Pacific Northwest regional news Web site, founded by David Brewster, likely will morph into a nonprofit, as online advertising revenue has fallen short of projections.

Share story, David Brewster’s commercial venture into the world of Web journalism, is poised to make a shift to nonprofit status, a mere 18 months after its online debut.

“I’m very optimistic about this nonprofit model as a way out of the trap” of having to rely on online advertising for financial sustenance, said Brewster, who also founded Seattle Weekly and the nonprofit cultural center Town Hall.

Crosscut, a Seattle-based news outlet with a regional scope, was launched during a boom in online advertising, but ad revenue forecasts projections have not panned out.

A projected slow growth in online advertising, current low rates for such ads and the challenge of raising investment capital in this economic climate all have contributed to Crosscut possibly morphing into a nonprofit, Brewster said.

“The long wait (to become profitable) is treacherous for any startup operating in this difficult economic time,” said Brewster, Crosscut’s publisher and one of its 25 owners. “You’re really flirting with running out of money and patience, and not generating enough momentum to keep investors on board.”

As a nonprofit, Crosscut would continue to accept advertising but also would solicit tax-deductible donations from individuals and grants from organizations to help finance its journalism, which Brewster describes as nonpartisan and in the public interest.

Crosscut has seven full- and part-time staffers, including Brewster and an associate publisher, plus a cadre of freelance writers, many of whom have previous professional relationships with Brewster.

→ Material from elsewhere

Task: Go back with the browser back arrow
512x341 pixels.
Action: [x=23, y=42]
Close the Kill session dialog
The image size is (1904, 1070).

To conserve cash, Crosscut last week temporarily eliminated two full-time positions, editor Chuck Taylor and the site’s chief technology officer, and cut hours for others.

The shift to nonprofit status is predicated on board approval next month and obtaining enough donations to get off the ground. During the transition, Crosscut plans to continue publishing with a fill-in editor, said Brewster, who hopes the reorganization can be complete in a couple of months.

Crosscut links to news stories from professional news operations, such as The Seattle Times and the Seattle Post-Intelligencer, while at the same time offering original content produced by its own writers. But it has been a challenge for Crosscut to pay those journalists for their work with revenue from local online advertising so thin.

Barry Mitzman, a Seattle University professor of strategic communications who advised Brewster during Crosscut’s startup, said the content has benefited from Brewster’s deep ties in the community.

“David is a brilliant impresario,” he said. “His energy, enthusiasm and vision enlist people’s collaboration. To a large degree, that’s how Crosscut has been able to come as far as it has.”

National Public Radio proves a nonprofit model can work for news and information, said Mitzman, a former producer and program host on KCTS Channel 9.

He said the nonprofit model has been discussed broadly even as an option for reviving the profit-starved newspaper industry, which is seeing huge financial losses as advertising slumps and more readers consume their news online.

Brewster said: “I think that finding a way in which Web journalism is supported by more than advertising is going to be critical for local journalism” to thrive.

“Journalism has financial problems, but it also has trust and bonding problems with its readers,” he said. “The public needs to feel that journalism is a public asset, a public benefit, rather than something that strip-mines money from advertisers.”

A nonprofit, community-owned Crosscut might be one path toward rebuilding that bond, he said.